What is being asked: Of the material below, only the lines from the line containing "葉氏姓名產生器 (40, 1893)" down to the line containing "俞氏姓名產生器 (147, 1976)" belong in the answer, written out exactly.

Entries provided:
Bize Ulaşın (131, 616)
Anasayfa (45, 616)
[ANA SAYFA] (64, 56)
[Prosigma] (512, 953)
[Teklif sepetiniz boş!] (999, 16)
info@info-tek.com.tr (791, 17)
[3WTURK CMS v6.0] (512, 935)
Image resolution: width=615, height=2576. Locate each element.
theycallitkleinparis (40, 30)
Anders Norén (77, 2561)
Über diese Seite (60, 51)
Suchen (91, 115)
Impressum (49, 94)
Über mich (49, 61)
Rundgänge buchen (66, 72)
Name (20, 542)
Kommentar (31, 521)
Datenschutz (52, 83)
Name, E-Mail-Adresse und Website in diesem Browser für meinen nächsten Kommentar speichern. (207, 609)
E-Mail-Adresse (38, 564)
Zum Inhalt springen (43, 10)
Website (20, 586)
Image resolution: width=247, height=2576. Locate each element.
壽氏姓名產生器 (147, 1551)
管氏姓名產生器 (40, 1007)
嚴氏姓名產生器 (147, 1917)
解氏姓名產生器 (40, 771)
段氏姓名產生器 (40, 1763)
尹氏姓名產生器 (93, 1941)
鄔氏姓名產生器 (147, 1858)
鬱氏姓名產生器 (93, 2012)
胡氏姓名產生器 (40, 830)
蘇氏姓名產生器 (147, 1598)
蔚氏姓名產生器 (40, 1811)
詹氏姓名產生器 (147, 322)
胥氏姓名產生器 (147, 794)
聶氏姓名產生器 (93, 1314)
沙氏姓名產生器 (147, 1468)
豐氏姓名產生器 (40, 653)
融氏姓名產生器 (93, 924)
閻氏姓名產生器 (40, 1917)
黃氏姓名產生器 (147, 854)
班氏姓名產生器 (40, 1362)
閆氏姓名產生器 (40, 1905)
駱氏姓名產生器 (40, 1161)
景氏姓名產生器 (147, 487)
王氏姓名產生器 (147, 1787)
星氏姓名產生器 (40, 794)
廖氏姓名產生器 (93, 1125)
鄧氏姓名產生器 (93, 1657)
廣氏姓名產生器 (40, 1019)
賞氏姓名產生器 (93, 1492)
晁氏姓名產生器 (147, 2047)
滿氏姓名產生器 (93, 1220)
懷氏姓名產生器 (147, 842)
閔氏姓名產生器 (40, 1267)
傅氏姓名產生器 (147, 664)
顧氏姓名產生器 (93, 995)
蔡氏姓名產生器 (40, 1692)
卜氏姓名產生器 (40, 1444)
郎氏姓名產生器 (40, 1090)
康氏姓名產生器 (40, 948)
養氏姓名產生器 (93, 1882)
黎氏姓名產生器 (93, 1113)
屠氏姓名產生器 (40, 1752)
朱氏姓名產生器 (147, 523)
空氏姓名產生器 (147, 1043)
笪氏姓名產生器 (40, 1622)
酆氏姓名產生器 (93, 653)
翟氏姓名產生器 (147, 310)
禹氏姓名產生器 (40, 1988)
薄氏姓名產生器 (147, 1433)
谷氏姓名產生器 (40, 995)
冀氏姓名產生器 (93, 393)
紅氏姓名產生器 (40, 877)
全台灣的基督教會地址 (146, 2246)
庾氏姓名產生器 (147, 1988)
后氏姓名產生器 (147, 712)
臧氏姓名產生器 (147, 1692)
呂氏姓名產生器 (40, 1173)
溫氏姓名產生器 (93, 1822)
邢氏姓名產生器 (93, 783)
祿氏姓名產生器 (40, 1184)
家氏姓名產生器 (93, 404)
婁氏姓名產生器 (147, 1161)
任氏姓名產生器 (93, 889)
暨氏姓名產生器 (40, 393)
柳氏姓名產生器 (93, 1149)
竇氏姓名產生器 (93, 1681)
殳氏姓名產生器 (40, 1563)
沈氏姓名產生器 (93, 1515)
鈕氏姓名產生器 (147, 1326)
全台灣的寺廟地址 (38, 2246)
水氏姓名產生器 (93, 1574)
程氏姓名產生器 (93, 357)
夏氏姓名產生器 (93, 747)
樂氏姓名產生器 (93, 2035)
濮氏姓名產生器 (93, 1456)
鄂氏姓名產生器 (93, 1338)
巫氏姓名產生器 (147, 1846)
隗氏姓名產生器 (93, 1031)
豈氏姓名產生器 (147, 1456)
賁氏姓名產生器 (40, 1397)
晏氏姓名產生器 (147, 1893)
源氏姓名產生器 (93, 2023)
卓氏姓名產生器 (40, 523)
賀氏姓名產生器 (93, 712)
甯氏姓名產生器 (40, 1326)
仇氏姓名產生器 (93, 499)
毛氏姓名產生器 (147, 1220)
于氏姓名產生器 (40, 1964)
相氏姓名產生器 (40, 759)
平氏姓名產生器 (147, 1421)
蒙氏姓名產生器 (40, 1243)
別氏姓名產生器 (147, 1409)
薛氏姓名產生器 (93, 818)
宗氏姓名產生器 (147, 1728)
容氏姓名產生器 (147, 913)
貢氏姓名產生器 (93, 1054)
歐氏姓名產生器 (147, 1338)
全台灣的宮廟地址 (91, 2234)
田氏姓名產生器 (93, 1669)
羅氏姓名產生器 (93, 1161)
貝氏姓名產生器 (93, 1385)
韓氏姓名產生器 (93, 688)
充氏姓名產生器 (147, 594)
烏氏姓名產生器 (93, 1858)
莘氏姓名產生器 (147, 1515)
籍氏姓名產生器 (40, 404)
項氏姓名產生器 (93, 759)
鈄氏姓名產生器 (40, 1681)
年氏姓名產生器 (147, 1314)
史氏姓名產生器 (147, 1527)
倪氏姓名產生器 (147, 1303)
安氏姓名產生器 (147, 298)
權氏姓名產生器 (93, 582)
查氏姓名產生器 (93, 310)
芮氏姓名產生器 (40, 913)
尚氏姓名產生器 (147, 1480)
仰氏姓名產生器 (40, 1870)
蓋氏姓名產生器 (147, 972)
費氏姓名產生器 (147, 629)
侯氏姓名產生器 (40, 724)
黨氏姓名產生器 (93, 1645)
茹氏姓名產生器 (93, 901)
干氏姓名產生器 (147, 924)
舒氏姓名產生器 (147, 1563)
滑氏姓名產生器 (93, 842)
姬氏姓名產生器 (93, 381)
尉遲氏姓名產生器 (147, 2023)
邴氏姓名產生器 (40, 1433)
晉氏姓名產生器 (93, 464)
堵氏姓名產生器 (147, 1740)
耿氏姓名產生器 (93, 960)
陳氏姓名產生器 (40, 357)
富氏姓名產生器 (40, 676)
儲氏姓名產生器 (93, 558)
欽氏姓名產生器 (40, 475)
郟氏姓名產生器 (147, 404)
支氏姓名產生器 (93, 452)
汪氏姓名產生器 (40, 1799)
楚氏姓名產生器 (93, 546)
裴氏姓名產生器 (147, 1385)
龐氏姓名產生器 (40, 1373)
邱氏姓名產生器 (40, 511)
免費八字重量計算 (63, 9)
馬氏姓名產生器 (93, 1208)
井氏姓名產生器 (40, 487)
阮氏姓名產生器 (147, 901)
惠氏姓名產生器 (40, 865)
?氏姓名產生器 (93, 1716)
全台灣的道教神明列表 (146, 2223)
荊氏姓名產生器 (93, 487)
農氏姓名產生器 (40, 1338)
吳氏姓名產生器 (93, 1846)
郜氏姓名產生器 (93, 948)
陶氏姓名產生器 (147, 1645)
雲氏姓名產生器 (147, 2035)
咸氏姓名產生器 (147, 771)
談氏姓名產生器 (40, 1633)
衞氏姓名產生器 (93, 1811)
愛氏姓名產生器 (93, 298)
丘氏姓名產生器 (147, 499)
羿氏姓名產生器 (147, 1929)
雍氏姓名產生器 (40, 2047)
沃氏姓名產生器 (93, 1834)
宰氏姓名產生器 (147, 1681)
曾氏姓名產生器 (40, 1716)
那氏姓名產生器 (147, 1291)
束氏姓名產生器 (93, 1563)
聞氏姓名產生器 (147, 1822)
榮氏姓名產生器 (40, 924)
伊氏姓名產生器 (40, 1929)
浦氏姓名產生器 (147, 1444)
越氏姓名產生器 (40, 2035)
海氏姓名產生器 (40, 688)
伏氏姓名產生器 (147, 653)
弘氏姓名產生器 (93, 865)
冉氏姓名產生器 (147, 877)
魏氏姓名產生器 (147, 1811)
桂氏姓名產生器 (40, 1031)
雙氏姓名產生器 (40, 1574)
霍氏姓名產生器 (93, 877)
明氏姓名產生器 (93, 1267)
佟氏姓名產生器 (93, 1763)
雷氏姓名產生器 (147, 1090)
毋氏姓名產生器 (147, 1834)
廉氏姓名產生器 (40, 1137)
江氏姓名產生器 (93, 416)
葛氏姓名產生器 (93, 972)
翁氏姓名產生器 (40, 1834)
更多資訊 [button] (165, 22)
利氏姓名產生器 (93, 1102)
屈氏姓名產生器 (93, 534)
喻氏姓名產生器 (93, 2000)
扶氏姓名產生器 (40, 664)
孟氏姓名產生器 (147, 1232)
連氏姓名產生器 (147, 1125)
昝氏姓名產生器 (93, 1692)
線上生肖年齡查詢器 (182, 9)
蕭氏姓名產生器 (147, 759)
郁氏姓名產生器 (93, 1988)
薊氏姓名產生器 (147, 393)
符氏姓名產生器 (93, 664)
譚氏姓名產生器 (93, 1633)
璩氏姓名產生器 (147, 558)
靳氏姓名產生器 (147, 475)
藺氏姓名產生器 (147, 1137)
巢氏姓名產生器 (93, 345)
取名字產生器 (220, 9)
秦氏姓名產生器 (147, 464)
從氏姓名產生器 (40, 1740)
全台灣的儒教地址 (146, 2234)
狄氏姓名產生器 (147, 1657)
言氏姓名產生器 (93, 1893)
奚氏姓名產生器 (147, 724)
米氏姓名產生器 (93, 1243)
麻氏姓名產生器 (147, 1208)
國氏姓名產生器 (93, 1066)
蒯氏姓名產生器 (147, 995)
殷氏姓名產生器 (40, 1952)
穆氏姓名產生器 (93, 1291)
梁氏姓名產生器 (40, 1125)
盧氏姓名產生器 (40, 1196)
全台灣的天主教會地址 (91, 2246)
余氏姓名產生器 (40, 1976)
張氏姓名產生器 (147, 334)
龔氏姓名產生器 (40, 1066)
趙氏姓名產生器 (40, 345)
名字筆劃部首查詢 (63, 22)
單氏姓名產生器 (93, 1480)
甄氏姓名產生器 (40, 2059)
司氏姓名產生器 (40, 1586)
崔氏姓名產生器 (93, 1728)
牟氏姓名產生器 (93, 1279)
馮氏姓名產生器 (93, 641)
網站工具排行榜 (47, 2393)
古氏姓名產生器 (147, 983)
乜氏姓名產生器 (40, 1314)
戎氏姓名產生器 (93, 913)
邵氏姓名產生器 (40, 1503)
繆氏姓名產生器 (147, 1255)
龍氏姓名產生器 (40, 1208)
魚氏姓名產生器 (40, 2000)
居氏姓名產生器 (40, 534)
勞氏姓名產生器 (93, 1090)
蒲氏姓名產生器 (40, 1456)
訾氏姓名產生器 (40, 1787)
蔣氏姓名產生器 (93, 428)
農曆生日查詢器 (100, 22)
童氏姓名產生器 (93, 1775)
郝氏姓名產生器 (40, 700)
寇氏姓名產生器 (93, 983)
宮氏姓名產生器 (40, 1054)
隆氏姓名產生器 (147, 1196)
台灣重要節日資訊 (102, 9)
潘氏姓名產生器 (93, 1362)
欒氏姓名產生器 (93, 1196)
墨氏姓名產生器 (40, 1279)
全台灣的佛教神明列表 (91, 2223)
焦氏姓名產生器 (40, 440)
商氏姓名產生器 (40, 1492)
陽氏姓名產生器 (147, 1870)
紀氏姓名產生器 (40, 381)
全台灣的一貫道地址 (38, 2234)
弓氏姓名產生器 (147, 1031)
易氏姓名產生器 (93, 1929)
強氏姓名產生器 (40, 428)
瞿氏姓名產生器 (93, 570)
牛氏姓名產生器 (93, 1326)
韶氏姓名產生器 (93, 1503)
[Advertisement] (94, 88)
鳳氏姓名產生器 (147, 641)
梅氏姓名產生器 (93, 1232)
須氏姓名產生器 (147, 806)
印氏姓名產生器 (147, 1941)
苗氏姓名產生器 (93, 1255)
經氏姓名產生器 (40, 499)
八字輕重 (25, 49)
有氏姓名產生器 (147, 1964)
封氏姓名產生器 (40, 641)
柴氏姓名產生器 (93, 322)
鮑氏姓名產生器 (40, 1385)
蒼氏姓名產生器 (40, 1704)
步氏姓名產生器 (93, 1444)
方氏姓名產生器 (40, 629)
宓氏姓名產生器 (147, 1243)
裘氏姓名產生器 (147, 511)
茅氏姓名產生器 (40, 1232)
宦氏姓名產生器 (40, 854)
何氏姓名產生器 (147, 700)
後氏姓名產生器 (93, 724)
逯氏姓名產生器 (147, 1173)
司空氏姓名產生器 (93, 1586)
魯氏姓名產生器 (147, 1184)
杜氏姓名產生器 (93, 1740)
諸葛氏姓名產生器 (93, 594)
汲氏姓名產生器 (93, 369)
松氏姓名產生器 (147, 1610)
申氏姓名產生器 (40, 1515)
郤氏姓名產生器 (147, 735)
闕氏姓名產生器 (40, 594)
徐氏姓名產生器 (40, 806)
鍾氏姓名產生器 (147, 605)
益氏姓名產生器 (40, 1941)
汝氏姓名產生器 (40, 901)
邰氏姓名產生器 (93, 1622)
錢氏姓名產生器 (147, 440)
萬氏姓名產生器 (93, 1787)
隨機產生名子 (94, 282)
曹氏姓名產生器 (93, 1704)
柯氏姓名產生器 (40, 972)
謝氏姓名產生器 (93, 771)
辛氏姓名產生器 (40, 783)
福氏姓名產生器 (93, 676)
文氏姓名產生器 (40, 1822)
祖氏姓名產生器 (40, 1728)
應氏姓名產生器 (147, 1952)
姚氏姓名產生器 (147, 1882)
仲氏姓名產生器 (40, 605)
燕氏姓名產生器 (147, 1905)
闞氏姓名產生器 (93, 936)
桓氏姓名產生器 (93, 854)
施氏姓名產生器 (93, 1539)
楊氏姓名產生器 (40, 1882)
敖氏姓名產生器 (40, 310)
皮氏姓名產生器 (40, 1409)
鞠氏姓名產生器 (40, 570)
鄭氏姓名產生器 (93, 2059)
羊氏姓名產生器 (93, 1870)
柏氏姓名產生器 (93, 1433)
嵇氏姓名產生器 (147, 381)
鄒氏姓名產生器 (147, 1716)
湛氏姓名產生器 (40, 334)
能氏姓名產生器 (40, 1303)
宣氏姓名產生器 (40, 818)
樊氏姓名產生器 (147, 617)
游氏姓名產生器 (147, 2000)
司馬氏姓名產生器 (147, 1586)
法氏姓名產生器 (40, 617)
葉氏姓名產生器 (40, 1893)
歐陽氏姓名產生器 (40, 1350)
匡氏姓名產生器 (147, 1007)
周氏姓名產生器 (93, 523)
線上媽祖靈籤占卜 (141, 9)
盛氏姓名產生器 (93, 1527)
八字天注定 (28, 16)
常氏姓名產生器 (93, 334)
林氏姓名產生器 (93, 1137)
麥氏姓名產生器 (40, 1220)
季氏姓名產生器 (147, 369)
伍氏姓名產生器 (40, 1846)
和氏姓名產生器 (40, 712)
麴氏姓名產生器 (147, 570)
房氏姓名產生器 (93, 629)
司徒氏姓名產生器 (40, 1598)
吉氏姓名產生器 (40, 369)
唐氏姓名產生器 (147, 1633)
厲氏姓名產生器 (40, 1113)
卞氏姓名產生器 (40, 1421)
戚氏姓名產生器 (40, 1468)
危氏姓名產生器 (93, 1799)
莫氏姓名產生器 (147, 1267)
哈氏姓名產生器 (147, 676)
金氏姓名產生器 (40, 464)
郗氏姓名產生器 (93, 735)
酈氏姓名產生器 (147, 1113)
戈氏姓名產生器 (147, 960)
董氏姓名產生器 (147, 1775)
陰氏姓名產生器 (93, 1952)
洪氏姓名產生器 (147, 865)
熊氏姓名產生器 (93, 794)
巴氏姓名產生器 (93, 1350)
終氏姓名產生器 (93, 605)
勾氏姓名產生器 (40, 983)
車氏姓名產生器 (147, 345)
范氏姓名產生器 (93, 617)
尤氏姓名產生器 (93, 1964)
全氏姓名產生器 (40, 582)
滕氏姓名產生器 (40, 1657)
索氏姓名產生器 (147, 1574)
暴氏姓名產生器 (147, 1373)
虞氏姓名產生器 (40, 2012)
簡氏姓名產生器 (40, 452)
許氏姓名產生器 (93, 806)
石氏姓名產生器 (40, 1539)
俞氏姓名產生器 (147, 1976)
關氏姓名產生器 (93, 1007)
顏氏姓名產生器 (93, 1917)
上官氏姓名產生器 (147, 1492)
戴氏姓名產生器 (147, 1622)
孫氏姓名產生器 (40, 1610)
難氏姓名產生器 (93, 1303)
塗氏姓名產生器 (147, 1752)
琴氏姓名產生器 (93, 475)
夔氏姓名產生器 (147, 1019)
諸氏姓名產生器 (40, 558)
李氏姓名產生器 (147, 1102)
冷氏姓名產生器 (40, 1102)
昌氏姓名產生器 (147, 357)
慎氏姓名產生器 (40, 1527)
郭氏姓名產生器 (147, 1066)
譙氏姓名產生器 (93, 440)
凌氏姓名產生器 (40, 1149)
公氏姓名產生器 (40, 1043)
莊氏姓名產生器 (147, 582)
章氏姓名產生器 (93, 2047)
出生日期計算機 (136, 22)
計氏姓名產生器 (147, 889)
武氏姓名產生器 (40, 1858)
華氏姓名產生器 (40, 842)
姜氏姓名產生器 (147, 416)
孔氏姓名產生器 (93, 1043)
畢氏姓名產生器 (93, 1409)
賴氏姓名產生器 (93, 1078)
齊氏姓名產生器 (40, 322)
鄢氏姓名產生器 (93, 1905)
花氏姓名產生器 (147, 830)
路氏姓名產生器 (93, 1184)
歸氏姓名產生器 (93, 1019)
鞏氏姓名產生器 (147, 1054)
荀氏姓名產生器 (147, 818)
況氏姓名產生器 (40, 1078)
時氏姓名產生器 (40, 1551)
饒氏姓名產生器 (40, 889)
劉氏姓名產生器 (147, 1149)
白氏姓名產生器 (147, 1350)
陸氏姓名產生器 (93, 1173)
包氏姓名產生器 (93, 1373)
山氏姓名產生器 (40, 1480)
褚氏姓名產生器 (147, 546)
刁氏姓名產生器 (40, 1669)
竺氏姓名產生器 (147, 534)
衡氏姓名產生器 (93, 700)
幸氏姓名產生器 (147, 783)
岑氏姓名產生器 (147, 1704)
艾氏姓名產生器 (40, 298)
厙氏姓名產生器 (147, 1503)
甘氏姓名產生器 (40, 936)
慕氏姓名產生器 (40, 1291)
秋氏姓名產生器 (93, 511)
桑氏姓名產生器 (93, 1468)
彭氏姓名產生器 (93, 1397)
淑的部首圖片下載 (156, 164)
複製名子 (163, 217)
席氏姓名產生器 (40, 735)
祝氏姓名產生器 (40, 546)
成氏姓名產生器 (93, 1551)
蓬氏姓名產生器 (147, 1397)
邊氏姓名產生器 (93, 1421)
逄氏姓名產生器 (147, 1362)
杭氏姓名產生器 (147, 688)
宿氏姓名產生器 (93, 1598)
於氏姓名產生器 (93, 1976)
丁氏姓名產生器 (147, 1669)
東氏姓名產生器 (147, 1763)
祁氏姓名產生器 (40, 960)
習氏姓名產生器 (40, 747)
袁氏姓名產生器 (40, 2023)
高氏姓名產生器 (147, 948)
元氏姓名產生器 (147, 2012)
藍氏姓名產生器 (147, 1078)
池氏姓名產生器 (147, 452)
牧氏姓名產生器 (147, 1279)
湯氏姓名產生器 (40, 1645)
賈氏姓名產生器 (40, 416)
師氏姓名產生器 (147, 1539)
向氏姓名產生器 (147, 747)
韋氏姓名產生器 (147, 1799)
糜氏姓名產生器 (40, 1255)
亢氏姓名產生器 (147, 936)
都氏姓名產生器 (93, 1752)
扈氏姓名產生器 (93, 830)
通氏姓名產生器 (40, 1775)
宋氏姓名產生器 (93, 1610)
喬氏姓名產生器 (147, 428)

Finished task:
葉氏姓名產生器 (40, 1893)
歐陽氏姓名產生器 (40, 1350)
匡氏姓名產生器 (147, 1007)
周氏姓名產生器 (93, 523)
線上媽祖靈籤占卜 (141, 9)
盛氏姓名產生器 (93, 1527)
八字天注定 (28, 16)
常氏姓名產生器 (93, 334)
林氏姓名產生器 (93, 1137)
麥氏姓名產生器 (40, 1220)
季氏姓名產生器 (147, 369)
伍氏姓名產生器 (40, 1846)
和氏姓名產生器 (40, 712)
麴氏姓名產生器 (147, 570)
房氏姓名產生器 (93, 629)
司徒氏姓名產生器 (40, 1598)
吉氏姓名產生器 (40, 369)
唐氏姓名產生器 (147, 1633)
厲氏姓名產生器 (40, 1113)
卞氏姓名產生器 (40, 1421)
戚氏姓名產生器 (40, 1468)
危氏姓名產生器 (93, 1799)
莫氏姓名產生器 (147, 1267)
哈氏姓名產生器 (147, 676)
金氏姓名產生器 (40, 464)
郗氏姓名產生器 (93, 735)
酈氏姓名產生器 (147, 1113)
戈氏姓名產生器 (147, 960)
董氏姓名產生器 (147, 1775)
陰氏姓名產生器 (93, 1952)
洪氏姓名產生器 (147, 865)
熊氏姓名產生器 (93, 794)
巴氏姓名產生器 (93, 1350)
終氏姓名產生器 (93, 605)
勾氏姓名產生器 (40, 983)
車氏姓名產生器 (147, 345)
范氏姓名產生器 (93, 617)
尤氏姓名產生器 (93, 1964)
全氏姓名產生器 (40, 582)
滕氏姓名產生器 (40, 1657)
索氏姓名產生器 (147, 1574)
暴氏姓名產生器 (147, 1373)
虞氏姓名產生器 (40, 2012)
簡氏姓名產生器 (40, 452)
許氏姓名產生器 (93, 806)
石氏姓名產生器 (40, 1539)
俞氏姓名產生器 (147, 1976)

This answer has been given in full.